# Rolf Richter dead? Please confirm.



## tacfoley (Jan 3, 2008)

Getting confused messages about Rolf Richter having been killed last night in an auto wreck in Germany.

Confirmation or refutation required, please.

tac
www.ovgrs.org


----------



## yardtrain (Feb 18, 2008)

I just read on www.LSOL.com that they have confirmed it.


----------



## thekollector (Jan 2, 2008)

Don't mean to offend, but three UNNAMED sources is not a confirmation.


----------



## yardtrain (Feb 18, 2008)

I didn't say it was confirmed. I said LSOL has confirmed it.


----------



## tacfoley (Jan 3, 2008)

One version has him hitting a trailer rig on the autobahn and dying in the resultant wreck... 

Translation - 'About 10:00 PM German time, on Friday evening (9/25), Rolf Richter was driving on the autobahn and was involved in a traffic collision with a large tractor trailer rig.

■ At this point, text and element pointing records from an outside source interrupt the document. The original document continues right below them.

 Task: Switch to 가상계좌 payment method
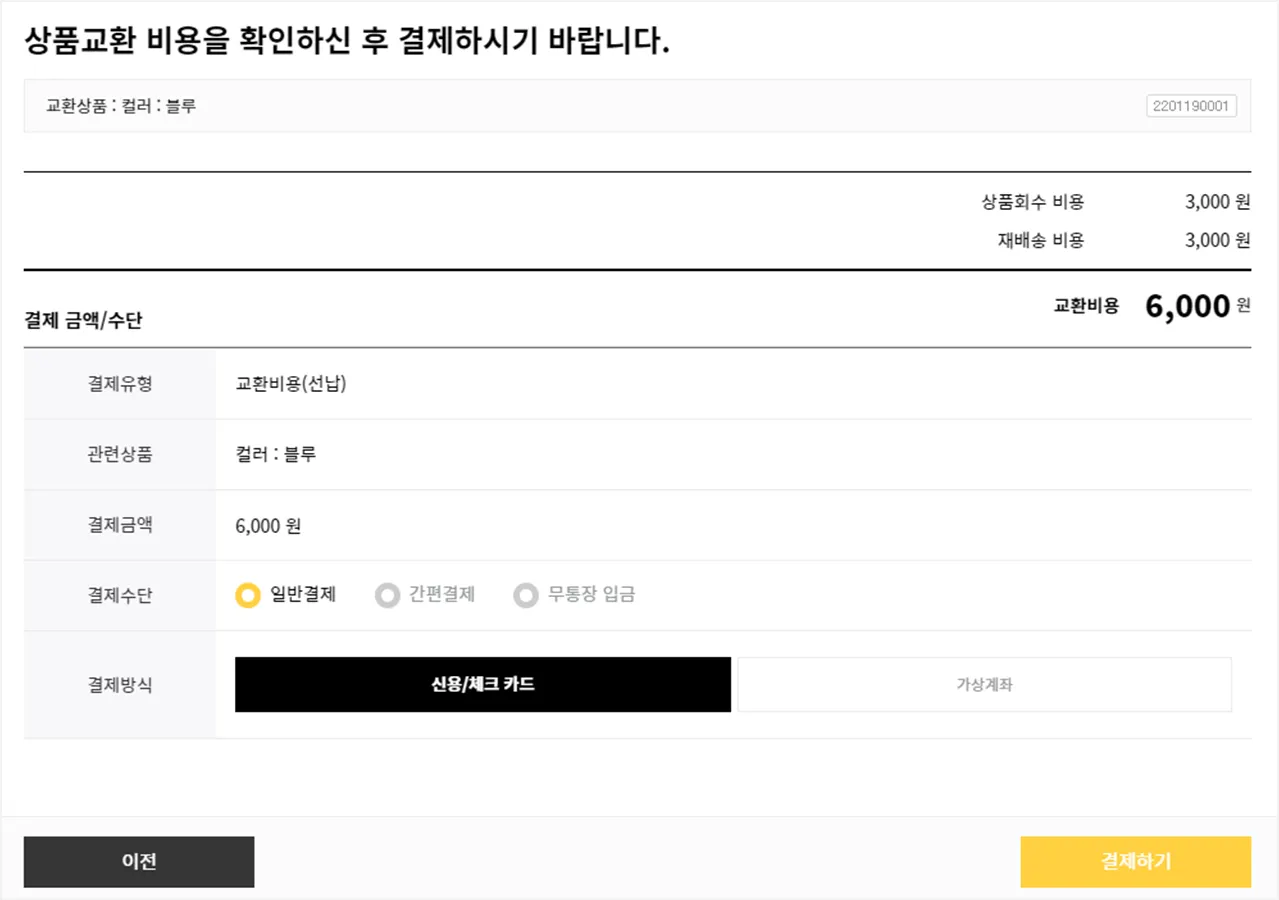[984, 685]
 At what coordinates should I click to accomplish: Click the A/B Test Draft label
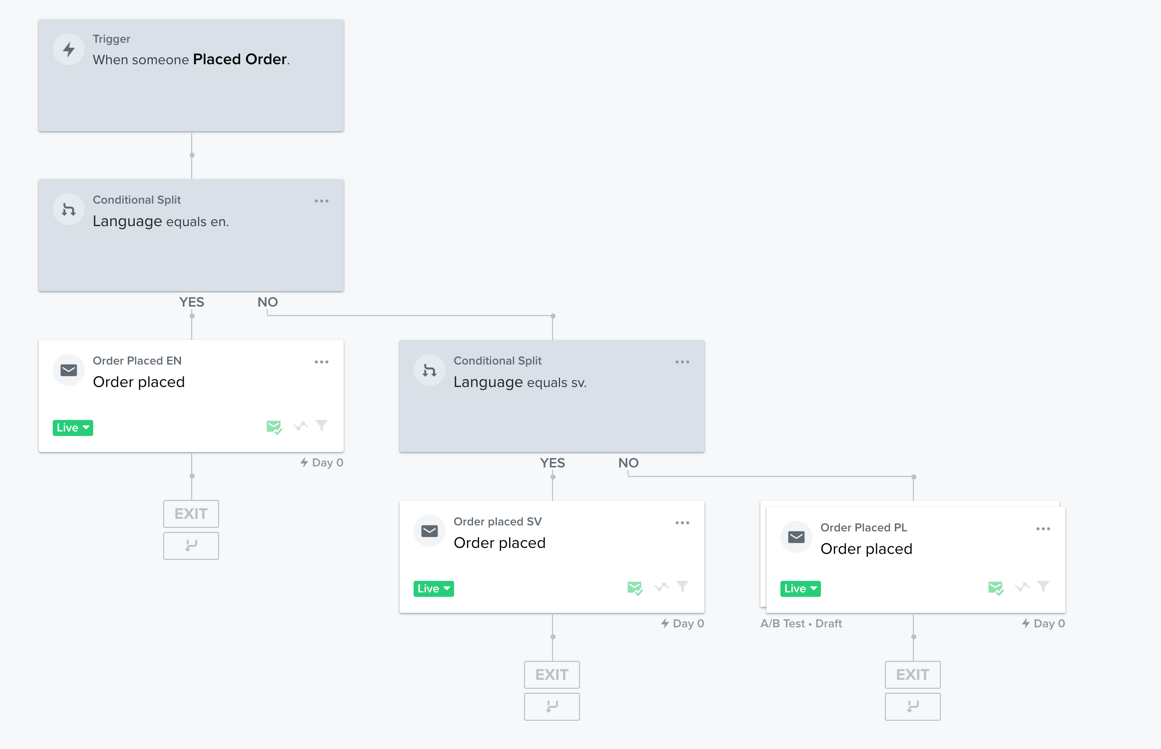coord(802,623)
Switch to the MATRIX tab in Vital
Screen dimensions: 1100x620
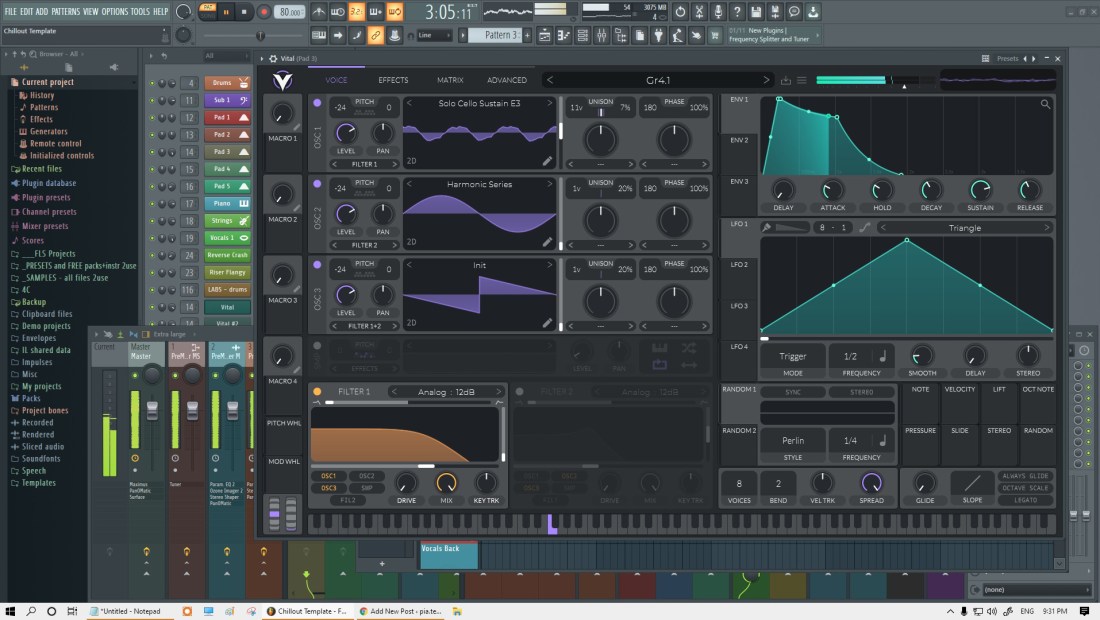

He was killed in this accident.' 

If true, very sad. His daughter also died in a traffic accident, after being hit by a car on her way to school a few years back. 

tac 
www.ovgrs.org


----------



## gtrainman (Jan 5, 2008)

Dear All,

Please see this post that is posted on the LGB Family Forum by David Buffington.
http://groups.yahoo.com/group/LGBFamily/message/7124

Quote;

Re: Rolf Richter 

Dear LGB Friends,

We have received confirmation from a family attorney that Rolf Richter has died.

The details remain unclear, but as noted here earlier, preliminary reports are
that his death occurred in a traffic accident.

For a family that has suffered many tragedies in the past few years, this is a
horrible blow, and I know I will have the family in my thoughts and prayers.

Yours,
Dave




Sad, very sad. My condolences to Wolfgang and his family.
Ken Fillar


----------



## Allan W. Miller (Jan 2, 2008)

VERY sorry to hear this sad news! I had frequent contact with Rolf back when I worked with Greenberg Publishing Company. I, too, would like to express my sincere condolences to Wolfgang and the entire Richter family.


----------